Mañana el Gobierno instalará una estatua de Néstor Kirchner frente al centro cultural que lleva su nombre. El hecho tiene sentidos múltiples, es en primer término una reivindicación por partida doble, ya que la estatua había sido removida de la sede de la UNASUR en Quito, porque la Asamblea Nacional ecuatoriana la consideraba un símbolo de la corrupción. Pero además será instalada frente al edificio cuyo nombre había sido objeto de intensas polémicas durante el Gobierno de Mauricio Macri.
Es también parte de una operación política destinada a producir el rostro nuevo de un animal metamórfico, cuyas formas han variado a lo largo de la historia argentina, pero cuyo contenido es, o más bien sus impulsores así lo quieren, siempre el mismo. La tradición nacional y popular que ha sido llamada rosismo, yrigoyenismo, peronismo y ahora, según esta pretensión, kirchnerismo.
Néstor Kirchner ya no sería una modulación de la larga historia peronista, sino un hito más, un nuevo mojón de la saga nacional popular. Hay, por fin, como parte de este último movimiento, una voluntad de construir una identidad política.
Nada de todo esto se trata, evidentemente, del pasado, sino sobre todo del futuro, del modo en el que el kirchnerismo al disputar el espacio de memoria el peronismo quiere en verdad disputar espacios de poder. Sabedores de que, como dijo Juan Carlos Torre: "Perón no creó un partido político, sino una religión". Los kirchneristas tienen que producir también ellos, además de una narrativa, una iconografía en la que se sostenga la emoción que da origen a la creencia.

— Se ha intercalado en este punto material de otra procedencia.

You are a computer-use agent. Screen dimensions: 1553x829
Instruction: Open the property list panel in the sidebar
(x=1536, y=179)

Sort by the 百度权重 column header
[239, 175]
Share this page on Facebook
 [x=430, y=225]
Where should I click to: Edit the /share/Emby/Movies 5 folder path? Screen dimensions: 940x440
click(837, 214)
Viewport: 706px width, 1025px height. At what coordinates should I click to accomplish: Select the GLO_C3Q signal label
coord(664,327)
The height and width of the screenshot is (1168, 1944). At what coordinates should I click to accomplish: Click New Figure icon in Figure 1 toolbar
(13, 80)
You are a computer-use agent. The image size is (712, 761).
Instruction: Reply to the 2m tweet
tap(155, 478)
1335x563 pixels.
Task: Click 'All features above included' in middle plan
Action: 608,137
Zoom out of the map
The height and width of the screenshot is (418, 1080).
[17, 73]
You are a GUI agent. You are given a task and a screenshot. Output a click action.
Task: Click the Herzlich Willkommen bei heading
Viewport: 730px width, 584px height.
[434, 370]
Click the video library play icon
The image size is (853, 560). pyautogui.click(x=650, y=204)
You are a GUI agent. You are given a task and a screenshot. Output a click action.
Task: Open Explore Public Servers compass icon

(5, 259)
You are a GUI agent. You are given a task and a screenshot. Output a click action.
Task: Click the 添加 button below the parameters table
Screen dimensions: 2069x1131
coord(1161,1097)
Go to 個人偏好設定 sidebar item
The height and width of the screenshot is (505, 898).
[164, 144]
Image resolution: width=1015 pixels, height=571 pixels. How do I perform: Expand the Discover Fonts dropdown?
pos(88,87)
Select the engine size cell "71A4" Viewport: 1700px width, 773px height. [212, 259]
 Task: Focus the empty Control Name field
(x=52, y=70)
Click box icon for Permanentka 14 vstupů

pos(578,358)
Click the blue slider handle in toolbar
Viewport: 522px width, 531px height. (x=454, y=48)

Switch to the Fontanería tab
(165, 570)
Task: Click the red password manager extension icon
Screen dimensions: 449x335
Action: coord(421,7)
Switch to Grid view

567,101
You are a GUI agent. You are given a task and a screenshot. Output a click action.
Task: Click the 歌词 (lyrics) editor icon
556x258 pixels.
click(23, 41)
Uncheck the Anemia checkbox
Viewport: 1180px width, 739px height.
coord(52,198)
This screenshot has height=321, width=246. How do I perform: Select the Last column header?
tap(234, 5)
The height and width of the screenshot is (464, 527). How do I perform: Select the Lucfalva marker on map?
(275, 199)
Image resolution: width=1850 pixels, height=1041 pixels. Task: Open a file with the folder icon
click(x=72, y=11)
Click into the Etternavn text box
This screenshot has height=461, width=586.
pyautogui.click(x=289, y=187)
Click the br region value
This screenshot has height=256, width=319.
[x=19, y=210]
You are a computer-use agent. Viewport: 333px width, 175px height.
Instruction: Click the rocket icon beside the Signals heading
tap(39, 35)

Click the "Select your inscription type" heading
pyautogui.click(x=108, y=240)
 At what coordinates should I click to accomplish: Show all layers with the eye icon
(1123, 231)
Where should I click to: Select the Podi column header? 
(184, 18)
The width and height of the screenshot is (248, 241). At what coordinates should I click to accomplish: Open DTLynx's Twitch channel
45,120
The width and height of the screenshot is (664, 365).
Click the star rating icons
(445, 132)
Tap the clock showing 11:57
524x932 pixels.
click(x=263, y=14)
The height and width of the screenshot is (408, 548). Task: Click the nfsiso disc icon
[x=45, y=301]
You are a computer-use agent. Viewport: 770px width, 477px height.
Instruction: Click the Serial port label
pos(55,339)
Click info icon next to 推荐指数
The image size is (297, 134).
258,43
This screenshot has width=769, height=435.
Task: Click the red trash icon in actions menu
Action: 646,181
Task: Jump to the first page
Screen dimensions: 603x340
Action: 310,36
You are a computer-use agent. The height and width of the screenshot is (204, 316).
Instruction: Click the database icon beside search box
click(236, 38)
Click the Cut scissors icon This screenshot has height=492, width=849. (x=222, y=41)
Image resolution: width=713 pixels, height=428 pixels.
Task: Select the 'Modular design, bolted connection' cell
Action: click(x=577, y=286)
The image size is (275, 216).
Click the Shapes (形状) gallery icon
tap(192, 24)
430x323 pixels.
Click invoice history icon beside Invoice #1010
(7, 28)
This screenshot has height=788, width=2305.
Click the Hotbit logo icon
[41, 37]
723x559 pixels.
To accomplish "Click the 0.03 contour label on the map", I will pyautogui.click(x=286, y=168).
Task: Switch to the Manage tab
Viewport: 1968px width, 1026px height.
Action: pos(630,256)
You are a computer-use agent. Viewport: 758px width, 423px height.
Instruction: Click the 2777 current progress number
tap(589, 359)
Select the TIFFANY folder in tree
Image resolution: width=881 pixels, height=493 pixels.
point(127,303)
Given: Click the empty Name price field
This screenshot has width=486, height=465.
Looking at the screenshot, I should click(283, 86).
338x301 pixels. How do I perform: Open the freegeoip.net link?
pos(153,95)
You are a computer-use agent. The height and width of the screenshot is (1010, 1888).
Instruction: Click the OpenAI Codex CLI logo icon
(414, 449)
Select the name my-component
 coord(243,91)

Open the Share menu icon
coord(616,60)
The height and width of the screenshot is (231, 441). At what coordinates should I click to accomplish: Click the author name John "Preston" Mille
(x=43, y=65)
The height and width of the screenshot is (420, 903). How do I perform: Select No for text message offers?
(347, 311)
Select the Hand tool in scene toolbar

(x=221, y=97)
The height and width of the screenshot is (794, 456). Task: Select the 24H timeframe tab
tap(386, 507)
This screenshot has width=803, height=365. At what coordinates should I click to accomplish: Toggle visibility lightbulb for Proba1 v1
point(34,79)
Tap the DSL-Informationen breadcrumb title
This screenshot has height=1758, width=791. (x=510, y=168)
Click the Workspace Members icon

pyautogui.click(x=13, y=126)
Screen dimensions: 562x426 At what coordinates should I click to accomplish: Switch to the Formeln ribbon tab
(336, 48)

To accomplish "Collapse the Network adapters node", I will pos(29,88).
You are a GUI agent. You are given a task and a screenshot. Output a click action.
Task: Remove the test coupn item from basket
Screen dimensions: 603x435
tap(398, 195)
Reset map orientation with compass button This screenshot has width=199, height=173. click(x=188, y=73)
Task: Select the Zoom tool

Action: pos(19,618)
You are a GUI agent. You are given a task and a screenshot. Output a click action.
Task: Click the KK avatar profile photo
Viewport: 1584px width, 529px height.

Interrumpido por el intervalo macrista, al que se considera un período de herético y por ello nunca una visión alternativa de la sociedad y de la política, sino algo portador de impulsos demoníacos, el proceso de beatificación y canonización y santificación de Néstor Kirchner, es una parte esencial de la estrategia que tiene por objeto la construcción de una nueva hegemonía política, que hacia adentro debe desplazar al primero los antiguos caudillos peronistas y hacia afuera tornarse dominante en el conjunto de la sociedad.
La naturaleza del poder queda siempre establecida por los mecanismos con los que se produce. El que se construye de este modo no es un poder basado en el diálogo y la deliberación pública. No es el poder de la palabra, sino el de las imágenes, no el de las ideas, sino el de las emociones. Un poder que resulta, en definitiva, más útil a quienes lo detentan que a la sociedad sobre la que enojarse.